## Task 1
Swap "context window" for "prompt" in the stretch of the page on LLM-powered applications from "Problem? Feeding entire" through "RAG (Retrieval-Augmented Generation)", and give that stretch again with the change.
## Task 2
According to the page on LLM-powered applications, why did the customer support chatbot produce a bill of $9,847 for one month? Answer in one to three sentences.

## Excerpt to read

※ ※ ※

Building LLM-Powered Applications Beyond the ChatGPT API

RAG, Embeddings, and the Art of Not Going Broke

Build production-ready AI applications that don’t hallucinate your business into the ground or drain your wallet.

The $10,000 API Bill Nobody Talks About

Friend built a customer support chatbot using ChatGPT API. Beautiful interface, users loved it. Bill came: $9,847 for one month.

Problem? Feeding entire documentation into context window for every query. Thousands of tokens, hundreds of requests daily.

Solution: RAG (Retrieval-Augmented Generation)

What RAG Does

  1. Store knowledge in vector database (embeddings of documents)
  2. Retrieve relevant chunks when user asks
  3. Augment LLM prompt with only relevant information
  4. Generate accurate responses grounded in your data

Instead of hoping LLM knows your documentation, give it exactly what it needs, right when needed.

The Architecture

Query → Embedding → Vector DB (retrieve) → LLM (generate) → Response

Building Your First RAG App

Step 1: Install dependencies

pip install langchain openai chromadb

Step 2-3: Load documents and chunk them

from langchain.document_loaders import DirectoryLoader
from langchain.text_splitter import RecursiveCharacterTextSplitter

loader = DirectoryLoader('./docs', glob="**/*.md")
documents = loader.load()

splitter = RecursiveCharacterTextSplitter(
    chunk_size=1000, chunk_overlap=200
)
chunks = splitter.split_documents(documents)

Step 4-5: Create embeddings and build RAG chain

from langchain.embeddings import OpenAIEmbeddings
from langchain.vectorstores import Chroma
from langchain.chains import RetrievalQA

embeddings = OpenAIEmbeddings(model="text-embedding-3-small")

※ ※ ※

## Listed entries
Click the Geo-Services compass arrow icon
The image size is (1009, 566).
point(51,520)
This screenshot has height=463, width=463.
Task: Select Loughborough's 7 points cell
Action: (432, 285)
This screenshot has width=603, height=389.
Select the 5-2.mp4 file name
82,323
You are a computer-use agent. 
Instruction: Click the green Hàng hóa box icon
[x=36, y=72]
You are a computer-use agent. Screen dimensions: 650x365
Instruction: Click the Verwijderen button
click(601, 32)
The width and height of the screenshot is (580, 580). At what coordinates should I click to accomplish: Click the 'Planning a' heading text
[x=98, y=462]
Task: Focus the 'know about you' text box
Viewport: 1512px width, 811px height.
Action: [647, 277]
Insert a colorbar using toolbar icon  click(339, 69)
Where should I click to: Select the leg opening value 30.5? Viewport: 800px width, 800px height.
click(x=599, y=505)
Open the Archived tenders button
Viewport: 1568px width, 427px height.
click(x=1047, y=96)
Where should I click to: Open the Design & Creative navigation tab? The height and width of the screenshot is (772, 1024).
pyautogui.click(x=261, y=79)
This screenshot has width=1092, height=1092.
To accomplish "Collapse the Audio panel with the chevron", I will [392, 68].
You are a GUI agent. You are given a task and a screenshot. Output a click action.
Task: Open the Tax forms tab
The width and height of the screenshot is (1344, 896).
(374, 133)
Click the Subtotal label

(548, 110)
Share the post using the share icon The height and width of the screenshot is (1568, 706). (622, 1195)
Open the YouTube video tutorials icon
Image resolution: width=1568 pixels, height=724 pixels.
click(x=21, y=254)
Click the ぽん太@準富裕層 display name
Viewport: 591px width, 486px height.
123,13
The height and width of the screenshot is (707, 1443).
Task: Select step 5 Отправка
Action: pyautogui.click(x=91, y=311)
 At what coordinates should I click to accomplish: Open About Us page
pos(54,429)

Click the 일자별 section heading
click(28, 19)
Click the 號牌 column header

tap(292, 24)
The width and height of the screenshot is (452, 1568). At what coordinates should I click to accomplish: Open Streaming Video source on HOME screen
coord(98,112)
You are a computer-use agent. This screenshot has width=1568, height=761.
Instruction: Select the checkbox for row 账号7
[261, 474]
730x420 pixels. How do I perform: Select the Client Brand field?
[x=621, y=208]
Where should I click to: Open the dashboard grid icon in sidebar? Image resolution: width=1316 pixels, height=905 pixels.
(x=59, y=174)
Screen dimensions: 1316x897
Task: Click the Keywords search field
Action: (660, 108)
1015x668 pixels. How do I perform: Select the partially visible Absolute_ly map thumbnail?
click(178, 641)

※ ※ ※

## Final answer 1
Problem? Feeding entire documentation into prompt for every query. Thousands of tokens, hundreds of requests daily.

Solution: RAG (Retrieval-Augmented Generation)

## Final answer 2
The chatbot fed the entire documentation into the context window for every query. This meant thousands of tokens per request across hundreds of requests each day.